Towards Comprehensive Clinical Abbreviation Disambiguation Using Machine-Labeled Training Data.

Journal: AMIA ... Annual Symposium proceedings. AMIA Symposium
Published Date:

Abstract

Abbreviation disambiguation in clinical texts is a problem handled well by fully supervised machine learning methods. Acquiring training data, however, is expensive and would be impractical for large numbers of abbreviations in specialized corpora. An alternative is a semi-supervised approach, in which training data are automatically generated by substituting long forms in natural text with their corresponding abbreviations. Most prior implementations of this method either focus on very few abbreviations or do not test on real-world data. We present a realistic use case by testing several semi-supervised classification algorithms on a large hand-annotated medical record of occurrences of 74 ambiguous abbreviations. Despite notable differences between training and test corpora, classifiers achieve up to 90% accuracy.
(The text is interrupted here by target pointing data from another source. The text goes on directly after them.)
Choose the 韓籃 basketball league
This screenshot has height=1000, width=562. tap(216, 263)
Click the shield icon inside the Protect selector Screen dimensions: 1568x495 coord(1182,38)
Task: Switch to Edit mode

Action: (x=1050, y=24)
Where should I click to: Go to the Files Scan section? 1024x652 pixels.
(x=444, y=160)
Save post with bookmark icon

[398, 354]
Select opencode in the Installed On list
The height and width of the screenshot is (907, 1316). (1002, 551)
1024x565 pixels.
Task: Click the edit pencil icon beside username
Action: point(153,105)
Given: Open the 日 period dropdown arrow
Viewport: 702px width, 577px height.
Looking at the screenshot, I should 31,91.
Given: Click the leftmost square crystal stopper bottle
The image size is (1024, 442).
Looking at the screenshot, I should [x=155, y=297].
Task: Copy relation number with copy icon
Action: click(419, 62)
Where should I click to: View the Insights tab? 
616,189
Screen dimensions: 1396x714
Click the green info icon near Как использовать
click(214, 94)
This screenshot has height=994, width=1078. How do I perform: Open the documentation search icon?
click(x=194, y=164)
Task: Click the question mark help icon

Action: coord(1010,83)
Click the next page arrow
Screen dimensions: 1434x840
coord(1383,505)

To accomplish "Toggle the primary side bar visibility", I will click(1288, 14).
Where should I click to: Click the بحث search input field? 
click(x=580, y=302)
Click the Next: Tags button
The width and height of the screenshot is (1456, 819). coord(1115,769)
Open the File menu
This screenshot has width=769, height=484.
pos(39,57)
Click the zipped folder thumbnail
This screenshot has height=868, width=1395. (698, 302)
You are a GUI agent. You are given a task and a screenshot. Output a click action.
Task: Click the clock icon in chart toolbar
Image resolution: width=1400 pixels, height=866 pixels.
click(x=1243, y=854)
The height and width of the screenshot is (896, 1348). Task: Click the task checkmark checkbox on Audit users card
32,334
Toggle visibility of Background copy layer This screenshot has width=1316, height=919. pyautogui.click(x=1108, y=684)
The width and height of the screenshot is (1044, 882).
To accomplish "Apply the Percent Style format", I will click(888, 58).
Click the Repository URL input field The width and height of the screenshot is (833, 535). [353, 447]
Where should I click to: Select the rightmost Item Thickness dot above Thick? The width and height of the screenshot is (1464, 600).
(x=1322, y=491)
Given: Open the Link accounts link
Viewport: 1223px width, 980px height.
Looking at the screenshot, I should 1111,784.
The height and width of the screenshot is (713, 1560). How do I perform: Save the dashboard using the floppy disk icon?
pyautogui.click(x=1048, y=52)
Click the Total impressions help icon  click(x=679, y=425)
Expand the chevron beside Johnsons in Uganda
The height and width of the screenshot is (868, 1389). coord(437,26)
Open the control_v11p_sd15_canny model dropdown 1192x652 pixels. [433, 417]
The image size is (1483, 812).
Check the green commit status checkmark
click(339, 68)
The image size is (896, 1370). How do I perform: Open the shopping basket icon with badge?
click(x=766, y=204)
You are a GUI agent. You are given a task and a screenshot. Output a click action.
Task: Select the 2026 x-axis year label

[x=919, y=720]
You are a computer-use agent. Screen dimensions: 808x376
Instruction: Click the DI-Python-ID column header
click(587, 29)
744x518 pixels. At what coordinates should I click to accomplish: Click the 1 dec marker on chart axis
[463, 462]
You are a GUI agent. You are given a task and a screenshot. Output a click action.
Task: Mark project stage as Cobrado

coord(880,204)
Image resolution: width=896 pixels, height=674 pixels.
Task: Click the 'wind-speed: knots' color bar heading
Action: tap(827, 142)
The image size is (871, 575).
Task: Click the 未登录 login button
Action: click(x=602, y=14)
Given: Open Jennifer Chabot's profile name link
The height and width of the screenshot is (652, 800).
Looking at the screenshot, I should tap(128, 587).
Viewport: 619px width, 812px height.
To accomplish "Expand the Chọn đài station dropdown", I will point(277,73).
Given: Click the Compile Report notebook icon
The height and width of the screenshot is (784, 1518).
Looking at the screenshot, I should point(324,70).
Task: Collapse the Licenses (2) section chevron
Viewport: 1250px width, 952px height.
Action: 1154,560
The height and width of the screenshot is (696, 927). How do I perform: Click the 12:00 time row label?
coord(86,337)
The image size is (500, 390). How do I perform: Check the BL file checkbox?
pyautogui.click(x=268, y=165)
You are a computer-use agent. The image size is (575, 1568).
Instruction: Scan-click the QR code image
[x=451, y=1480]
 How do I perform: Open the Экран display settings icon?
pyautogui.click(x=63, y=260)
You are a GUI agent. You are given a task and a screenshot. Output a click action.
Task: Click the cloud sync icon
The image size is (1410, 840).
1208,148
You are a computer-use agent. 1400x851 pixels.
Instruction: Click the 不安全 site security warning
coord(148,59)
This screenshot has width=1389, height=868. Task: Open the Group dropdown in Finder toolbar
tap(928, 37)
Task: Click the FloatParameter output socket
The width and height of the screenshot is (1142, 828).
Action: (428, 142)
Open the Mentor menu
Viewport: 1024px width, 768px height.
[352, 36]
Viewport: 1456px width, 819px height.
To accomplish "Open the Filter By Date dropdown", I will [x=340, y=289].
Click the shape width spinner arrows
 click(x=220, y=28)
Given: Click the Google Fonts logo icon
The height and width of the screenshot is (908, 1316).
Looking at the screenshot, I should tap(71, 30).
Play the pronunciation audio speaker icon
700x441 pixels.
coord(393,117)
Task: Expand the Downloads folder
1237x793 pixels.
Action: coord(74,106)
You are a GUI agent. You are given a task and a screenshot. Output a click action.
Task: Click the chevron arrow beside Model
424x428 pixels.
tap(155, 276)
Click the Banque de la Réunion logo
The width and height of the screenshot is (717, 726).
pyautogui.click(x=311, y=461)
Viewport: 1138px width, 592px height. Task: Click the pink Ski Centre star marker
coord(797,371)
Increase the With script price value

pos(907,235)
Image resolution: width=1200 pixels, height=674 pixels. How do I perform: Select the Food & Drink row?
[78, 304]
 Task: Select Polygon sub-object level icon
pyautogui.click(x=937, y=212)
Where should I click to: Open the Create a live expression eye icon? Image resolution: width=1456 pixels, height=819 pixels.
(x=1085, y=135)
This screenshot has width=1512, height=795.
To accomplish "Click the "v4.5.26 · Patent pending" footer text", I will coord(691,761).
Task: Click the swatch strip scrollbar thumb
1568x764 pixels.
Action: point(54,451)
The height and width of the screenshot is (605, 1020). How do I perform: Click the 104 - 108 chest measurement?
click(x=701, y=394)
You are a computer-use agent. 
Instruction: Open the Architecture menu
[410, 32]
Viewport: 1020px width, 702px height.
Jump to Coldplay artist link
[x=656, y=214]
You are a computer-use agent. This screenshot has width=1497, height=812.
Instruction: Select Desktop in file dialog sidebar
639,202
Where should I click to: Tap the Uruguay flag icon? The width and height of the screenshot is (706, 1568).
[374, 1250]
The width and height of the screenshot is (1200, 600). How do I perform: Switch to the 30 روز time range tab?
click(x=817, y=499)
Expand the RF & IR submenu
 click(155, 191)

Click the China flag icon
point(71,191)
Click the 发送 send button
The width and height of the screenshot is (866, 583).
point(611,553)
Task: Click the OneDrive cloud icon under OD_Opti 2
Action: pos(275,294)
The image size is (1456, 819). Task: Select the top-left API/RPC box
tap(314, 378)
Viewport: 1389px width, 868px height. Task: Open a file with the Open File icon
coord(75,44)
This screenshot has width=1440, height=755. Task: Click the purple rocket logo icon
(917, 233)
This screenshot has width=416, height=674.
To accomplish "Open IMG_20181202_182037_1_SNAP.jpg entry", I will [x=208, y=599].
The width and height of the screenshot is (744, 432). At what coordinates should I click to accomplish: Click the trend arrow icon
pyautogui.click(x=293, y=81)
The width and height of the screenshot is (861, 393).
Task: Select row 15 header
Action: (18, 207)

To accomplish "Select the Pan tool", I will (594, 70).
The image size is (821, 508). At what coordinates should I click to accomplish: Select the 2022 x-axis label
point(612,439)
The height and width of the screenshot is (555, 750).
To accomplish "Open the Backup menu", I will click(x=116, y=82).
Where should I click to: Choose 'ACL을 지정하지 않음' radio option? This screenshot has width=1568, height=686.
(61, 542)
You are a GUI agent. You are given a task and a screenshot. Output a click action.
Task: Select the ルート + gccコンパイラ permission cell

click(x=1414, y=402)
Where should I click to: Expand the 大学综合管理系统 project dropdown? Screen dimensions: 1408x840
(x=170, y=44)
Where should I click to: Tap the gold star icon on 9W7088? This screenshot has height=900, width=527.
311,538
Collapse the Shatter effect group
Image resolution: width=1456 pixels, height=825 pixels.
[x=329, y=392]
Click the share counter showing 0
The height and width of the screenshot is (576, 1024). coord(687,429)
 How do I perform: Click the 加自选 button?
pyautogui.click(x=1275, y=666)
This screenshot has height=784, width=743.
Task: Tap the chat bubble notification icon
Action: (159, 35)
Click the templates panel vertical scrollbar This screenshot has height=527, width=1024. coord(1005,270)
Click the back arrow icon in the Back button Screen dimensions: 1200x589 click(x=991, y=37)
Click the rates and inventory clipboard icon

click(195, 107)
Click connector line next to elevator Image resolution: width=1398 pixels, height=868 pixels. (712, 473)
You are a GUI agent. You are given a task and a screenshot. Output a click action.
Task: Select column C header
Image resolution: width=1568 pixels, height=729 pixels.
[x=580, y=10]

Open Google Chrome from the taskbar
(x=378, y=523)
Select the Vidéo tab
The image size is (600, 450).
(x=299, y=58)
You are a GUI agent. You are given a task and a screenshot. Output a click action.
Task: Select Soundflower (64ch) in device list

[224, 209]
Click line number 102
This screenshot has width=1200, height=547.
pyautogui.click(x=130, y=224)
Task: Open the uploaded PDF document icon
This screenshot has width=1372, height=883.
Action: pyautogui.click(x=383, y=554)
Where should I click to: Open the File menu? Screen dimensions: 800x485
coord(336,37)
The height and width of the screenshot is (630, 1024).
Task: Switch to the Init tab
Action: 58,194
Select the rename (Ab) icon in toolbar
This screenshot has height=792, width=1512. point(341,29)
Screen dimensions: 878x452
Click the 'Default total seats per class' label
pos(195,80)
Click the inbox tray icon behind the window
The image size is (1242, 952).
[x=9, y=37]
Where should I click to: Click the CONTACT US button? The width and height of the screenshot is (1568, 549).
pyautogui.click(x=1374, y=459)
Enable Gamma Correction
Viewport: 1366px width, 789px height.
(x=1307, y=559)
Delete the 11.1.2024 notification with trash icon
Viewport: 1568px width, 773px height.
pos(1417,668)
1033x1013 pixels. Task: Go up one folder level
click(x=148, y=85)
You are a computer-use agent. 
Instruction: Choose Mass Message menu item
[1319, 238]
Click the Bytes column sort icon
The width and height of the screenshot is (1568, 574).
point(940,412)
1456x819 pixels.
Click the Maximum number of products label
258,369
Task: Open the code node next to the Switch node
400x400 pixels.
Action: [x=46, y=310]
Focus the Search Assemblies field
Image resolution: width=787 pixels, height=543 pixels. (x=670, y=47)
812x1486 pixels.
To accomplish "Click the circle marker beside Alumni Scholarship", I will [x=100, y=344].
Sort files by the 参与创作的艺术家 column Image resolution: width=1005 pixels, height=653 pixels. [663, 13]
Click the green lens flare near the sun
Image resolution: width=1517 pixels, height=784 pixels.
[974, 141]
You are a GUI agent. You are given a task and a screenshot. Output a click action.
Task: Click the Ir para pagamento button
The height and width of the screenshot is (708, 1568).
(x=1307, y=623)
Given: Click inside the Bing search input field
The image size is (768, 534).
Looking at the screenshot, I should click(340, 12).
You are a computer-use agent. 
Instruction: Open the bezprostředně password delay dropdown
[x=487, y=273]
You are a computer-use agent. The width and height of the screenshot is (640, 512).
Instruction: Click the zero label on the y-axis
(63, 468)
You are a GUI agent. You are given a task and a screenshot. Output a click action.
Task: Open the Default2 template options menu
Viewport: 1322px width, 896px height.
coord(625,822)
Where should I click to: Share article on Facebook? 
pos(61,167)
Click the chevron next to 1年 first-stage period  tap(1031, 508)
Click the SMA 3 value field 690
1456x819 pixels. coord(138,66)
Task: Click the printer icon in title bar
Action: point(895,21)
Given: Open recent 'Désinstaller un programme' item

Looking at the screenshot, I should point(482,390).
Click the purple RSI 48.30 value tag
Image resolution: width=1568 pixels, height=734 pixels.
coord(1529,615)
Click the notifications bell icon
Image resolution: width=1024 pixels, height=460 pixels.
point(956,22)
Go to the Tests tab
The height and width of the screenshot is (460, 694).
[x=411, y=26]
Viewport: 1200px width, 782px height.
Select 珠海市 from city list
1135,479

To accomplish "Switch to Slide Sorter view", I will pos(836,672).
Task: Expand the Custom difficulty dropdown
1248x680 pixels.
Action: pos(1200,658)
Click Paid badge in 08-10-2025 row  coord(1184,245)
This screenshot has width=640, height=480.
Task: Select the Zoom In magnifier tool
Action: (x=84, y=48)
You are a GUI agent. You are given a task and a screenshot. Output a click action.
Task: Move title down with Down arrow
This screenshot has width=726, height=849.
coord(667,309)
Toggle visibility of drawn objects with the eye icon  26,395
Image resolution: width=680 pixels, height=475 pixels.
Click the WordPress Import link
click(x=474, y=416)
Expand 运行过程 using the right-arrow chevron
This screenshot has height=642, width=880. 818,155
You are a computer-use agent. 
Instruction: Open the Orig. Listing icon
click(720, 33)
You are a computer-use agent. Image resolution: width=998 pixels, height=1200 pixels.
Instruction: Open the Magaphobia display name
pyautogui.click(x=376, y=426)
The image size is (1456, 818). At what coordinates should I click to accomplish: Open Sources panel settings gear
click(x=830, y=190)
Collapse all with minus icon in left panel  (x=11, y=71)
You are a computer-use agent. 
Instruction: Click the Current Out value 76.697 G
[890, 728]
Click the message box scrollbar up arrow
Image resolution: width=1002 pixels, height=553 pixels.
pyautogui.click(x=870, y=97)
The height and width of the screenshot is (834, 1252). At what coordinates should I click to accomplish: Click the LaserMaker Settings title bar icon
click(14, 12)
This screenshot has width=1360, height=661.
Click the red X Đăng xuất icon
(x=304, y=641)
Our tests demonstrate that semi-supervised abbreviation disambiguation is a viable and extensible option for medical NLP systems.

Authors

  • Gregory P Finley
    Institute for Health Informatics; Department of Surgery.
  • Serguei V S Pakhomov
    Institute for Health Informatics; College of Pharmacy University of Minnesota, Minneapolis, MN.
  • Reed McEwan
    Academic Health Center-Information Systems, Minneapolis, MN, USA.
  • Genevieve B Melton
    Institute for Health Informatics, University of Minnesota, Minneapolis, Minnesota, USA.